»»

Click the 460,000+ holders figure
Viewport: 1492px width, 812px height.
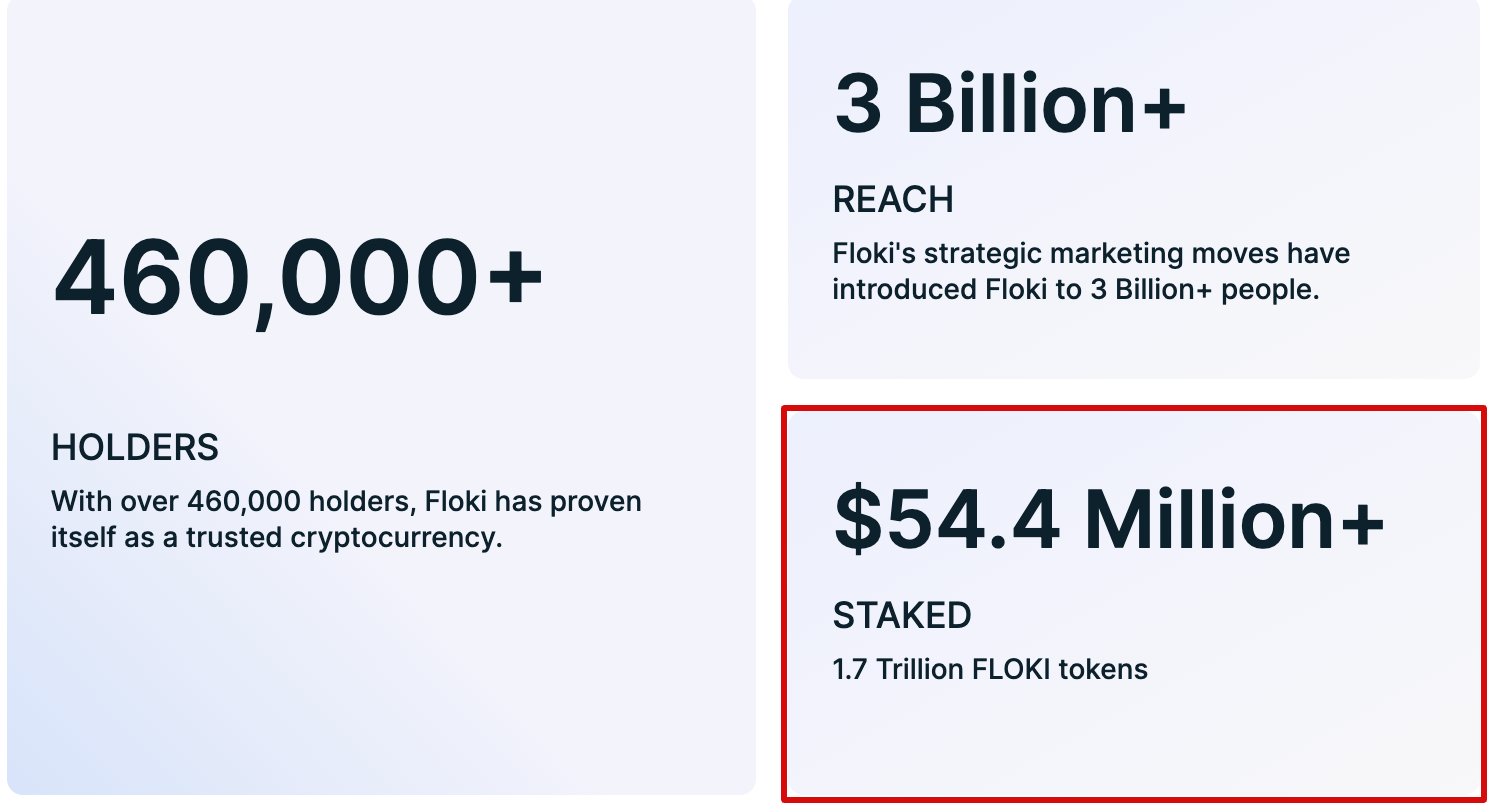coord(298,278)
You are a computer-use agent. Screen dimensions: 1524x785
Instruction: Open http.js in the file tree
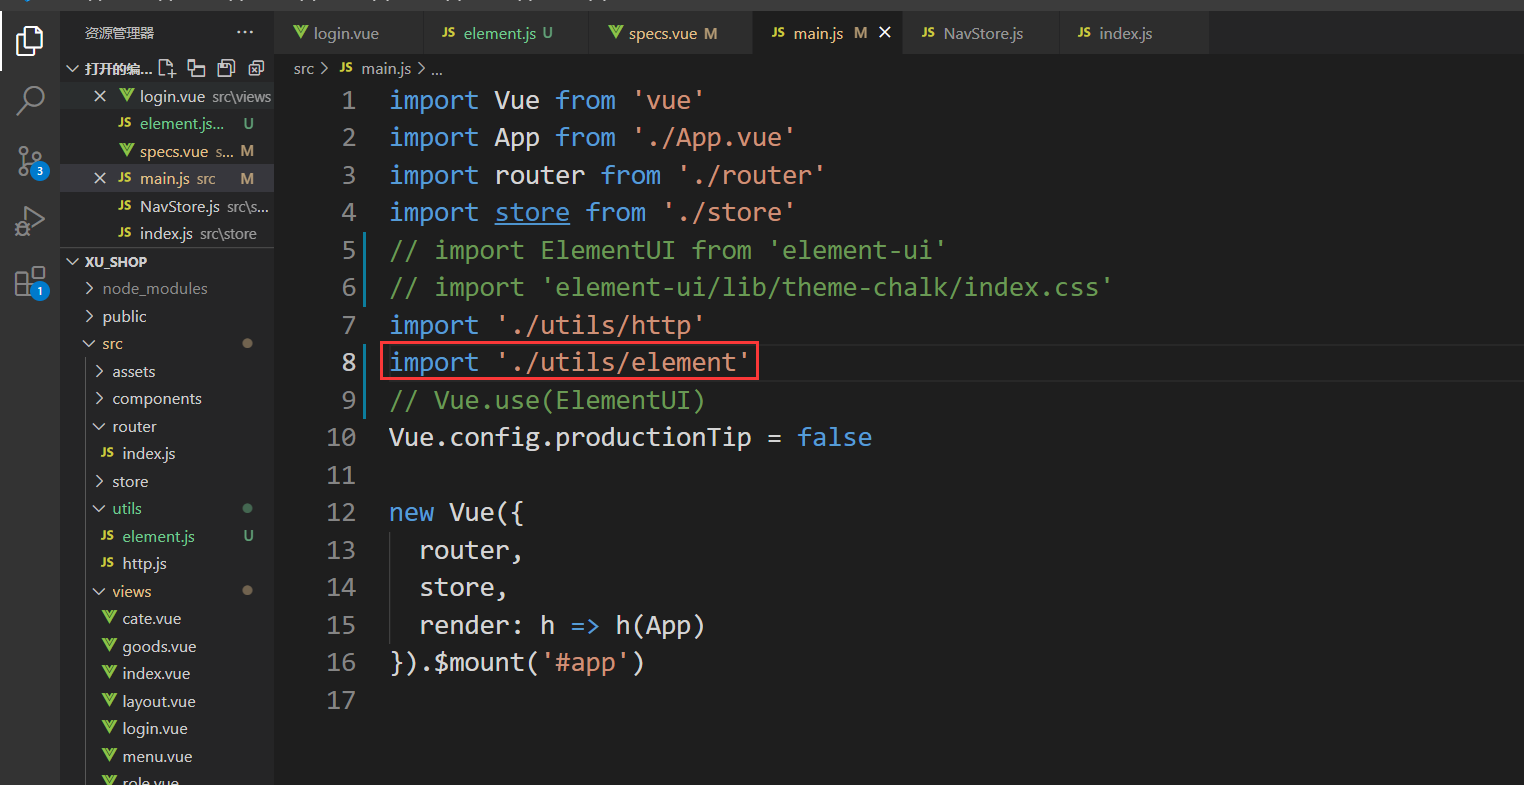(x=144, y=564)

««

◆ EXERCISE OBJECTIVE ◆
Every line of the data is to be transcribed exactly, and no picture is to be included.

◆ RESULT FOR THIS EXERCISE ◆
Click the 460,000+ holders figure
Viewport: 1492px width, 812px height.
coord(298,278)
You are a computer-use agent. Screen dimensions: 1524x785
Instruction: Open http.js in the file tree
(x=144, y=564)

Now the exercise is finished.